• _WHAT TO PRODUCE_:
Copy the lines exactly as they appear, starting with the first line of the records and ending with the line that contains "[tablist] (163, 708)".

═══ EXERCISE DATA ═══

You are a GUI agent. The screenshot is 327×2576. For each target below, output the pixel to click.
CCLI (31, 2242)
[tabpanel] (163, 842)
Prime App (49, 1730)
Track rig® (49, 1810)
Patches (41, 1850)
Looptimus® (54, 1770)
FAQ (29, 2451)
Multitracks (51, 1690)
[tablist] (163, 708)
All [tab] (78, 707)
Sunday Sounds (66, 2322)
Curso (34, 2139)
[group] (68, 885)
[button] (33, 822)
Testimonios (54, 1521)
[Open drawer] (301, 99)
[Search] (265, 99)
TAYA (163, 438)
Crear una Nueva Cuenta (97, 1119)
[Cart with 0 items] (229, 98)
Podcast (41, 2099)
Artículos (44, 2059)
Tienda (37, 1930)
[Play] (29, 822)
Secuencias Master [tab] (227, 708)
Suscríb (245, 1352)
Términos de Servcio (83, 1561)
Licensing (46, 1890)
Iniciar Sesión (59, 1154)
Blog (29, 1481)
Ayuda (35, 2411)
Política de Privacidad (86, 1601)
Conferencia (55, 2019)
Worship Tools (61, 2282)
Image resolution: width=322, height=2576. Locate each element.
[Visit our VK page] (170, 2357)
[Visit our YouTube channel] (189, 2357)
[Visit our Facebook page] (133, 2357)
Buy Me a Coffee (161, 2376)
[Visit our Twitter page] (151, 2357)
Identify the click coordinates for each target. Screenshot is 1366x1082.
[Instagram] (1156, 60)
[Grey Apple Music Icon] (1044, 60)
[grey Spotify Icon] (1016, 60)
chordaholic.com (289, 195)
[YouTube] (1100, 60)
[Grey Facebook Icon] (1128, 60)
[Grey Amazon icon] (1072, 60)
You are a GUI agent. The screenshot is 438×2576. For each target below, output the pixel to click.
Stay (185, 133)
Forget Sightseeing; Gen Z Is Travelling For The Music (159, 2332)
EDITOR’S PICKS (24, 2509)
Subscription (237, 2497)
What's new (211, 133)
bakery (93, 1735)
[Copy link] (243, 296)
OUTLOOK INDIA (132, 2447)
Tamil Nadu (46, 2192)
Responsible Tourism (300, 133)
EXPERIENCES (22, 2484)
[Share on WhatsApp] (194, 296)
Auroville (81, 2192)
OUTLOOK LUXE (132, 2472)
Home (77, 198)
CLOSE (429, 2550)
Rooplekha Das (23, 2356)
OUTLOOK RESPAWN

═══

• _ANSWER BELOW_:
You are a GUI agent. The screenshot is 327×2576. For each target below, output the pixel to click.
CCLI (31, 2242)
[tabpanel] (163, 842)
Prime App (49, 1730)
Track rig® (49, 1810)
Patches (41, 1850)
Looptimus® (54, 1770)
FAQ (29, 2451)
Multitracks (51, 1690)
[tablist] (163, 708)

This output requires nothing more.